Alex Kuo

Alex Kuo

After a Knox College BA (studied with Sam Moon, Hal Grutzmacher & Gogisi) and Iowa MFA (Donald Justice & Philip Roth) in the early 1960s, more than three-hundred-and-fifty of Alex Kuo’s poems, short stories, photographs and essays have appeared in magazines and newspapers, mostly recently in amerasia journal, Ploughshares, Piano Journal, International Examiner, Mascara7, Seattle Post-Intelligencer, and Three Coyotes, and in anthologies such as Craig Lesley’s Dreamers and Desperadoes, Ishmael Reed’s From Totems to Hip-Hop, Mike Ingham & Xu Xi’s City Voices and Andre Codrescu’s American Poets Say Goodbye to the 20th Century.

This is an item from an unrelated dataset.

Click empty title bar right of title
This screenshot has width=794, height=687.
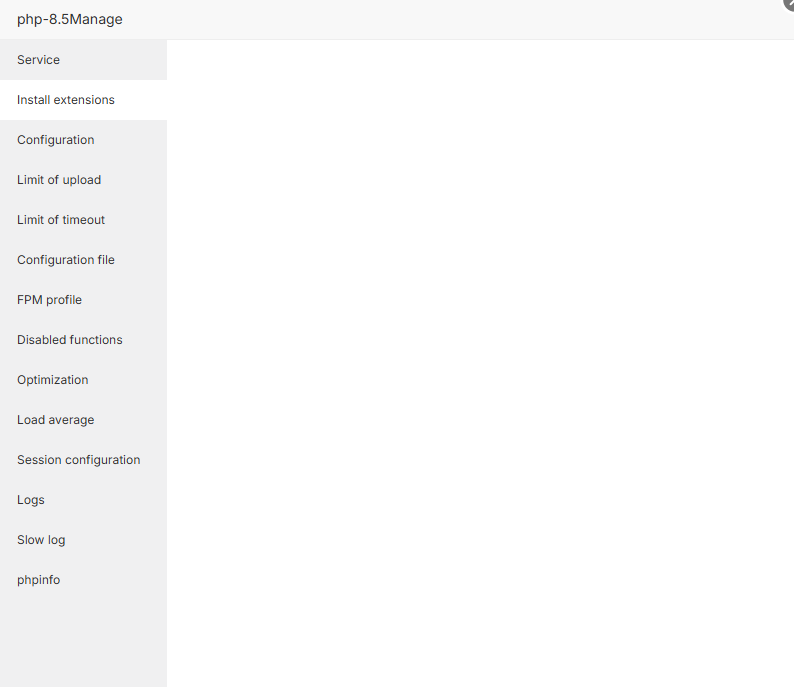tap(450, 19)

He has been an administrator and a teacher of writing, literature and cultural studies for fifty years at several American colleges and universities (from South Dakota State University to Roger Williams University to University of Colorado) as well as in China at Peking University, Beijing Forestry University, Jilin University, Fudan University and Hong Kong’s Baptist University.
During this period he has received three National Endowment for the Arts awards, and grants from the United Nations and the Idaho Commission for the Arts for background research in China for his novel The Man Who Dammed the Yangtze. In 1991-92 he taught in China as a Senior Fulbright Scholar, and in 1997-98 in Hong Kong as the Lingnan Visiting Scholar in American Studies. He was awarded a Rockefeller Foundation Bellagion residency for 2003-04. In 2010 Knox College presented him with its Alumni Achievement Award.
Kuo was Writer-in-Residence for Mercy Corps in 2002-03, and Distinguished Writer-in-Residence at Knox College in the spring terms of 2004 and 2009. In an innovative move in 2008, Shanghai’s Fudan University invited him to be its first Distinguished Writer-in-Residence. He has worked and lived almost his entire adult life in the American West, beginning in 1956 when he worked fires in USFS’s Region One.
His most recent books are Lipstick and Other Stories (2001) which received the American Book Award in 2002, Panda Diaries (novel/2006), White Jade and Other Stories (2008), A Chinaman’s Chance: New and Selected Poems 1960-2010 (2011), and The Man Who Dammed the Yangtze (novel/2011). In May of 2012, he was appointed Adjunct Professor at Beijing Forestry University.